Perhaps when it comes to laying blame for movie-watchers' nutritional woes, the movie theaters aren't the problem - the movie makers themselves are.
Here's why: An analysis of the top-grossing movies over the past 25 years (1994-2018), with specific focus on the food and beverages depicted in those movies, has found that "popular US movies depict an unhealthy diet; depicting unhealthy foods and beverages in media is a sociocultural problem that extends beyond advertisements."
Specifically, the study revealed that of 9,198 foods and 5,748 beverages featured in the top-grossing movies, snacks and sweets, and alcoholic beverages, were most commonly depicted. In many cases, food / beverage nutrition depicted in movies was bad even by U.S. standards; in other words, the characters in the movies ate worse than the movie-watchers themselves generally do.
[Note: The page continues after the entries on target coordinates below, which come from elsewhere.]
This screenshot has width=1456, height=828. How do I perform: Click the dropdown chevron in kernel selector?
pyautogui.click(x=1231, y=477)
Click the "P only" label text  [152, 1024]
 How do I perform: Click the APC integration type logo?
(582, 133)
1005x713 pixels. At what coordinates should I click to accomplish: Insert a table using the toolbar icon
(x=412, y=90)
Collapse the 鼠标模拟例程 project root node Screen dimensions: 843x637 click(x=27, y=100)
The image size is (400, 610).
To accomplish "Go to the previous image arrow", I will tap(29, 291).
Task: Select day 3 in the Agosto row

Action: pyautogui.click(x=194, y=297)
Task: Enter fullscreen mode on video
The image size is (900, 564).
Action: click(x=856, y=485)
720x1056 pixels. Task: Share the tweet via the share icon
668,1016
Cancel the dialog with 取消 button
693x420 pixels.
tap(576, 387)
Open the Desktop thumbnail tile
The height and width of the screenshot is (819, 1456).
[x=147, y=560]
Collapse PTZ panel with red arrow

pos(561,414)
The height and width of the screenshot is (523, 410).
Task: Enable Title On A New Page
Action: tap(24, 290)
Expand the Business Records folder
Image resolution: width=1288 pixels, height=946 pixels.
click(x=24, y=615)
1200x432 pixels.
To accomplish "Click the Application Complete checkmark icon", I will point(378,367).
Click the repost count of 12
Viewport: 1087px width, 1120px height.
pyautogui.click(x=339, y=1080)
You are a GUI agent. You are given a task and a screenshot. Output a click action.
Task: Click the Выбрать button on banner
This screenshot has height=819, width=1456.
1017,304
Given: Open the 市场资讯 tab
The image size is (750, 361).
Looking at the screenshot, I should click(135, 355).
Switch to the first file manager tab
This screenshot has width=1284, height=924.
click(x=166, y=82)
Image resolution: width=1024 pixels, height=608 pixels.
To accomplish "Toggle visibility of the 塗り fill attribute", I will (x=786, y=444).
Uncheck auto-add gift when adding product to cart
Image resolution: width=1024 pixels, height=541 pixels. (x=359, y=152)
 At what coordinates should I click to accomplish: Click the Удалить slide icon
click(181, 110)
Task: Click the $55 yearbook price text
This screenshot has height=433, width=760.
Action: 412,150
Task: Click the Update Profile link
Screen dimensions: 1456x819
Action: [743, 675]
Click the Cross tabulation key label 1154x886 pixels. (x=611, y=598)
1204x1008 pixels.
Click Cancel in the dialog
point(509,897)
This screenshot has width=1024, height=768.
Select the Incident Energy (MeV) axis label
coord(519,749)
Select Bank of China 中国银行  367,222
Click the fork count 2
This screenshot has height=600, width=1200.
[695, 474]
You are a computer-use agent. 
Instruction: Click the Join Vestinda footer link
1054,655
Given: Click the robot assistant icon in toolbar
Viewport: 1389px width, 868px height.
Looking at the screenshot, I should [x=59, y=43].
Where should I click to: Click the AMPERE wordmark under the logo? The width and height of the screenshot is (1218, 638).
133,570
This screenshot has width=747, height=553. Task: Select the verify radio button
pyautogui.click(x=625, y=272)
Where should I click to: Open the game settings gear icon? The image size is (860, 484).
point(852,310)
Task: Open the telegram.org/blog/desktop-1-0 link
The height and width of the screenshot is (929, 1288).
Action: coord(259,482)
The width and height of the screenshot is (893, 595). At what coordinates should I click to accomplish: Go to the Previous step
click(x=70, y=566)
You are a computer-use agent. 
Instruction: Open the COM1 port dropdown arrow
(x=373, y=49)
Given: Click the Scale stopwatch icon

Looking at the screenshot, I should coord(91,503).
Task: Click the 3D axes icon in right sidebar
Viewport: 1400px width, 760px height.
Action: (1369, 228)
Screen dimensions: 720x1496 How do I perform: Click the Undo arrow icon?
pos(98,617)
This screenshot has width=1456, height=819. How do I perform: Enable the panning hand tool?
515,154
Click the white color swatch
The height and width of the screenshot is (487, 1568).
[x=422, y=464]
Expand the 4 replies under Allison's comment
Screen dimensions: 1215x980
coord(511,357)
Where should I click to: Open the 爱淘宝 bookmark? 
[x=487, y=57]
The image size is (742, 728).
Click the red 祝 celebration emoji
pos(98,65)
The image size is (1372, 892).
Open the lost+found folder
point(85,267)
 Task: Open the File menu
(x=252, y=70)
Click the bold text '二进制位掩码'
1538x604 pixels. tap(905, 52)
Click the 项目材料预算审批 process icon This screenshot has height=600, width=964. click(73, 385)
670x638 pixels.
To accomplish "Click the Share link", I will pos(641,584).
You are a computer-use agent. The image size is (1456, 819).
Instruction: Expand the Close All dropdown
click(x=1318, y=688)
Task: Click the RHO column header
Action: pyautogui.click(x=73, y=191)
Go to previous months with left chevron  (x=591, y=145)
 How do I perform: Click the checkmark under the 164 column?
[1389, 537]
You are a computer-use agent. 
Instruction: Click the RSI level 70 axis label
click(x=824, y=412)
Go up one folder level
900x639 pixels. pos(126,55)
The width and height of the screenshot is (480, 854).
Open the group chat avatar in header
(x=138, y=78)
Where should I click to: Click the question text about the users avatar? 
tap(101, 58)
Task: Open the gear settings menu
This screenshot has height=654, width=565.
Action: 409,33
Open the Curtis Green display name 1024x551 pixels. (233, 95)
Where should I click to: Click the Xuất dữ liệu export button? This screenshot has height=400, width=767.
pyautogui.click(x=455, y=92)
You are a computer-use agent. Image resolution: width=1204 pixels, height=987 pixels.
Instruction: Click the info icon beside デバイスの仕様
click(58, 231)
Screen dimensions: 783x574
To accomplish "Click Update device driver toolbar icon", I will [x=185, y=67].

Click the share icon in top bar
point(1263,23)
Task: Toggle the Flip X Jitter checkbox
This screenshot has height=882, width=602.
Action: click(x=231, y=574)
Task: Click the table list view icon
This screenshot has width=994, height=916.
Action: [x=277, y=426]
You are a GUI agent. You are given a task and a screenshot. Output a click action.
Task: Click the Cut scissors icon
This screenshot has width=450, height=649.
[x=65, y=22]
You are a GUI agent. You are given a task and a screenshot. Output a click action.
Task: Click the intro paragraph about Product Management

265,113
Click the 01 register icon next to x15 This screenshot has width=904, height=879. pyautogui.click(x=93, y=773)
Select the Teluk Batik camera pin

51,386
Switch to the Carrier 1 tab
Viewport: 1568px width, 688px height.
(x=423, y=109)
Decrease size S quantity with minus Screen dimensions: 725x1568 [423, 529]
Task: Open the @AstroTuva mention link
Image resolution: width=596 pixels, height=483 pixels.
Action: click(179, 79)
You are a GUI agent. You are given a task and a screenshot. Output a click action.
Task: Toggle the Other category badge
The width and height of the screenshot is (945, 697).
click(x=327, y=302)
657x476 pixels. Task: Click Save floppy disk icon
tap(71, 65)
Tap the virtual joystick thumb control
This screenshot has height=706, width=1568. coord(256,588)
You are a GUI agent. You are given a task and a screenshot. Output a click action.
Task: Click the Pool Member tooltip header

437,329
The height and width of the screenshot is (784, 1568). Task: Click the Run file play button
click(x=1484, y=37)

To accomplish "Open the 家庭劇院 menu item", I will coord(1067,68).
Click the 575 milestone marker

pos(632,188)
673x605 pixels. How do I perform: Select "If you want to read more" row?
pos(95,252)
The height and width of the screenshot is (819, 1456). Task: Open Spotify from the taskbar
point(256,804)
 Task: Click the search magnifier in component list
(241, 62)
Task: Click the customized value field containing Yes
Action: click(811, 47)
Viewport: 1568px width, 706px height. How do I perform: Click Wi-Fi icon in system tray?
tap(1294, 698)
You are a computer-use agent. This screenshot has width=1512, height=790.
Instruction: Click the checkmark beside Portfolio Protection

So, let's recap. 1) The standard American diet is woefully lacking in nutrition to begin with, and woefully overindulgent when it comes to saturated fat, sugar and empty-calorie foods (sweet, refined-flour foods: chips, cookies, snacks, etc.). 2) Popular movies are only making the problem worse by depicting dietary choices that, by comparison, are as poor or even poorer than the average movie-goer's diet. 3) Substandard nutrition, perpetuated by movies, advertisements, etc., only sinks our society deeper into the throes of obesity and its consequences - type 2 diabetes, metabolic syndrome, and chronic disease.